Problem requirements —
Continue the film review of *Zola* below, starting after its last sentence.

Excerpted passage —
• • •

3.5
Bravo indeed

The Plot: Detroit waitress and stripper Zola (Taylour Paige) knows where she’s at. A young woman who sets her own boundaries, she has a habit of attracting the wrong kinds of people. Such as fellow stripper Stefani (Riley Keough) who she serves at her restaurant. An instant friendship is struck up between them over their shared love of social media and dancing. Stefani invites Zola to join her and her boyfriend Derrek (Nicholas Braun) on a weekend road trip to Florida to make some dough dancing on the poles. Also along for the ride is the vaguely threatening presence of X (Colman Domingo) who she soon discovers is Stefani’s pimp…

The Verdict: Here’s a new one: an American film based on the wild exploits of a stripper, but with a script inspired and formed from an epic 148-tweet story told in fragmented form over social media. Charles Dickens never had that so easy when he slowly dished out his books in serialised format in newspapers. That’s what happened anyway when A’Ziah ‘Zola’ King related how she met another stripper, enjoyed chatting and hanging out with her, joined her for a wild weekend in Florida… and then just as quickly fell out with her over her alternative career choice. It’s the kind of mostly true (according to the opening credits) story that shouldn’t really work as a film, given that it lavishes attention on the seamier elements in society normally found under a rock. Films inspired by a stripper’s tweetathon don’t exactly inspire confidence in the script either. And yet it works a treat.

• • •

Recorded information —
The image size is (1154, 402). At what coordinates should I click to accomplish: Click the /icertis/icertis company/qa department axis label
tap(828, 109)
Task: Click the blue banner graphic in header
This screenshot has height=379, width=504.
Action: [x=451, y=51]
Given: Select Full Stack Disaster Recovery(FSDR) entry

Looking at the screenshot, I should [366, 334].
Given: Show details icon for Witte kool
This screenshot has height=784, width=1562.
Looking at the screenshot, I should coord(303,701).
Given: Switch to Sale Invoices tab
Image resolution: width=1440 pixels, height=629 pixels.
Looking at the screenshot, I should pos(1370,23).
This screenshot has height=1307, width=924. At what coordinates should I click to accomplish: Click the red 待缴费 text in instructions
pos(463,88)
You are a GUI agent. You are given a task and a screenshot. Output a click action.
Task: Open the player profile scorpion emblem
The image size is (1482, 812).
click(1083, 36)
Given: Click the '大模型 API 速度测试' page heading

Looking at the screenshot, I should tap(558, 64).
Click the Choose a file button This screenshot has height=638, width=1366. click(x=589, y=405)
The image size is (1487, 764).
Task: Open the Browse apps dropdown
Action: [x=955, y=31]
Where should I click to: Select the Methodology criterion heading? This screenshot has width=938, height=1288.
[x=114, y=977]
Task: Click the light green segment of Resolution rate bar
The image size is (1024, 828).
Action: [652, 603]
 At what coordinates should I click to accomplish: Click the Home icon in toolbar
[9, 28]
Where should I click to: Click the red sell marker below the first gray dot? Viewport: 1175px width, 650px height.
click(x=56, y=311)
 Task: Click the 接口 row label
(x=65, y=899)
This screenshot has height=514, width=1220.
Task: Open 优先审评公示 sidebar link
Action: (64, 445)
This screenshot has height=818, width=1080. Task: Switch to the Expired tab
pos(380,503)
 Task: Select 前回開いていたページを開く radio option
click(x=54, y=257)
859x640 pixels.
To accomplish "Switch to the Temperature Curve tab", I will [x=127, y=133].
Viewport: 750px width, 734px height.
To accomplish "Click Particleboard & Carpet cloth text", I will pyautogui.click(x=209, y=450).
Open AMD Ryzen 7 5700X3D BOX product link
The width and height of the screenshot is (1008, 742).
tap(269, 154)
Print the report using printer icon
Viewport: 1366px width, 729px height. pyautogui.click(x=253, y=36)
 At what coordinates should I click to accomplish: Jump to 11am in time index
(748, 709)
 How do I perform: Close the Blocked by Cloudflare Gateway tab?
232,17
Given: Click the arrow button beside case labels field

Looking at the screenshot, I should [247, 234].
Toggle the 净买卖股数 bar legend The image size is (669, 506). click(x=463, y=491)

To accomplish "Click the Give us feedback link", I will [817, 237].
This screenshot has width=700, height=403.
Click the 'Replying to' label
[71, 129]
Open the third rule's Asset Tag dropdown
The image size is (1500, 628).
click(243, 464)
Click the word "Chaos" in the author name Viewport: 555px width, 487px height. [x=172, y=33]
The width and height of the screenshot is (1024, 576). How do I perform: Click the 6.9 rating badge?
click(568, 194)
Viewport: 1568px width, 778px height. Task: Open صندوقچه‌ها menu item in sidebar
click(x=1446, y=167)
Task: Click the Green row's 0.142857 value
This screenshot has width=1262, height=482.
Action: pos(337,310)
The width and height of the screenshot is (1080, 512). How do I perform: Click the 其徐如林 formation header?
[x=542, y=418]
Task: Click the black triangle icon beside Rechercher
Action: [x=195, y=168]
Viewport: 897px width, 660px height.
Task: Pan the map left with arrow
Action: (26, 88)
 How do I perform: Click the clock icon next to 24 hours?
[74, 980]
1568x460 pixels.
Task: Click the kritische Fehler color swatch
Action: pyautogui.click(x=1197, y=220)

• • •

Expected answer —
Second-time director Janicza Bravo has taken this potentially dubious story and somehow formed it into an enjoyably trashy and at times hilarious character piece. It’s the kind of film that would sit well in a double bill with Sean Baker’s iPhone-shot Tangerine, which detailed L.A.’s colourful street life in all its gaudy excess. The story focuses on strippers Zola and Stefani as they quickly become the best of besties and then the worst of frenemies over the course of a weekend pole dancing. Or at least, that’s what Zola was lead to believe. Stefani also sidelines as a prostitute and wants Zola around to keep an eye out for her. Cue Zola looking uncomfortable, dissing Stefani’s intimate encounters as ‘gross’ and somehow not letting on to Stefani’s dim-bulb boyfriend Derrek or angering her pimp.

It’s a heady, earthy mix of elements which raises some uncomfortable questions about the exploitation of women by toxic men who undervalue their worth or are too dumb to keep up with them. Bravo does something unexpected here: she makes Zola the smartest, most capable person in the room and surrounds her with agents of chaos who unknowingly elevate her position. She knows what she wants and isn’t afraid to go out and find it. Taylour Paige is an ocean of calm here as Zola, creating a strong feminine presence but crucially without losing respect for the character. Keough is a lot of fun too as the bitchy but vulnerable Stefani, inappropriately channeling African-American culture into her mannerisms. At one stage, Zola out-pimps X when she suggests that Stefani quadruples the set price. Sisters have to stick together after all.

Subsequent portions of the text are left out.